Personally, I refer to the prophets a lot and I think that people who know me best probably think it means I’ve got delusions of grandeur. But I think those guys and gals knew this very carefully. They were masters of making themselves understood with as little ambiguity as possible. It takes a lot of…courage…to stand up in front of a group of Ninevites and say, “y’all got 90 days before God levels this city.” It takes some…hubris…to say, “God’s name for you isn’t Pashur, but ‘Terror on Every Side.’” as Jeremiah did. It takes…forgive me…balls…to be baptizing people in one moment and then see the Pharisees making their way to the water in another and say, “Who
warned you to flee the coming judgment, you bunch of snakes?”

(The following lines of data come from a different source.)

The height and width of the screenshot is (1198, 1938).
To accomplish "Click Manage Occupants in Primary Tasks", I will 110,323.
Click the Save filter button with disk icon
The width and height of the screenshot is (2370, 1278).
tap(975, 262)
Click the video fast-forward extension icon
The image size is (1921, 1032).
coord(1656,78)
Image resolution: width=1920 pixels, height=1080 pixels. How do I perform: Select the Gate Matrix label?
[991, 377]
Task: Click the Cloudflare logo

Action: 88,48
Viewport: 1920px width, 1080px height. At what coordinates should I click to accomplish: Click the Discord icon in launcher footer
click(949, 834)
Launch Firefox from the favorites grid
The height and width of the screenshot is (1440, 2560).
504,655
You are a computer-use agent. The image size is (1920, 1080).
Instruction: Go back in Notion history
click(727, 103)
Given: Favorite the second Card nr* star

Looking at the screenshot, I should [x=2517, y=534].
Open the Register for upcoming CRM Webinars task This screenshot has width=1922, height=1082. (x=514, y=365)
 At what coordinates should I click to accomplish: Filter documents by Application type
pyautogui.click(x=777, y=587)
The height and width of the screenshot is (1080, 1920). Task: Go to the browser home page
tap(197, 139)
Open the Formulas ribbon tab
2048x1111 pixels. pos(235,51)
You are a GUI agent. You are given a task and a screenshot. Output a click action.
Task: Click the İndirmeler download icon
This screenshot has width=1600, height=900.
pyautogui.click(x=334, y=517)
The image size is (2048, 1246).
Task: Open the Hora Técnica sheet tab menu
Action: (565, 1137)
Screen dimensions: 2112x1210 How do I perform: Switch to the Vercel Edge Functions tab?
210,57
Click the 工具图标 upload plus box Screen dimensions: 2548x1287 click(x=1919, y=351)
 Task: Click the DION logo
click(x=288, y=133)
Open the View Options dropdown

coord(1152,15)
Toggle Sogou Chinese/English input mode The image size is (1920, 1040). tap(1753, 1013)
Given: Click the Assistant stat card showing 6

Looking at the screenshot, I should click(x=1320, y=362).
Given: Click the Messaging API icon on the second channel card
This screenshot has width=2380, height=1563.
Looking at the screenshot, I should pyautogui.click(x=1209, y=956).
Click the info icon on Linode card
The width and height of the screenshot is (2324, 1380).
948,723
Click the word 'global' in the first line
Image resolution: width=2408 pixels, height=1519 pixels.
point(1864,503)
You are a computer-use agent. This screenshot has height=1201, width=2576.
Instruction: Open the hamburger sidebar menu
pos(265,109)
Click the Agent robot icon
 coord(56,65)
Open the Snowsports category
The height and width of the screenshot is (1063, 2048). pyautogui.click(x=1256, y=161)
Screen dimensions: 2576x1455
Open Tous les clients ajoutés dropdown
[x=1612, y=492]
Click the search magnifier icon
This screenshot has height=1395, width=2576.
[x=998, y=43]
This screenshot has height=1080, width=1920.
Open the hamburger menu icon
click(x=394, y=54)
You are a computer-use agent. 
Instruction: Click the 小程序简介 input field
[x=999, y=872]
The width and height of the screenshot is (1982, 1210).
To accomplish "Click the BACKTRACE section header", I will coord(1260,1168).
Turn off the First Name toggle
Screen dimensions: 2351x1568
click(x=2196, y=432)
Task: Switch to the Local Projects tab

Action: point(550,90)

John the Baptist knew it. Mincing words wasn’t going to get the job done. Sparing feelings wasn’t going to communicate the truth in a way that made it unmistakable. Peacefulness doesn’t mean we’re always “being nice,” in fact, sometimes it means being downright brutally honest. As Stan Hauerwas has said, “Any peacefulness that [doesn’t make the truth clear] is accursed.” Further, he’s also referred to “southern civility” (a reference to a style of passive-aggressiveness that all of us who live in the south can identify quickly but which is by no means only practiced in that region) as “the most calculated form of cruelty ever devised.”
Hauerwas’ complaint, I think, is that avoiding saying something truthful that may cause the person listening pain for fear of offending them is a way of valuing sentimentality over truth, and allowing what isn’t true to rule. And it does nothing but continue to foster violence.
Christian non-violence will require us to speak honestly, truthfully, and clearly in such a way as to avoid misunderstanding. This means that we may (as anyone who knows an autistic person can attest) end up looking a little anti-social. But so much of what counts for sociability in our culture is a way of telling one another (and ourselves) little lies to save face. This is something autists, to their credit, simply cannot understand, and I envy that of them.
I’ve discovered that saying something so clearly that it offends people has a way of breaking through the BS layer and getting to the heart of things. It keeps people from being able to simply ignore what you say. They may reject it. But we’re told most people will. Might as well get it out of the way, right?
And it doesn’t mean you’re being a…jerk…although people will think so. You can love someone and say, “I love you, but that’s stupid, bro.”
I recently wrote a poem about carrying weapons in public. I tell you, I’m tired of pretending like carrying a gun to Waffle House isn’t rooted in fear and childishness. I shared it and offended my cousin, among others. I’m ok with that. I wanted it to offend. I’m tired of people pretending that being a pacifist means being “passive.”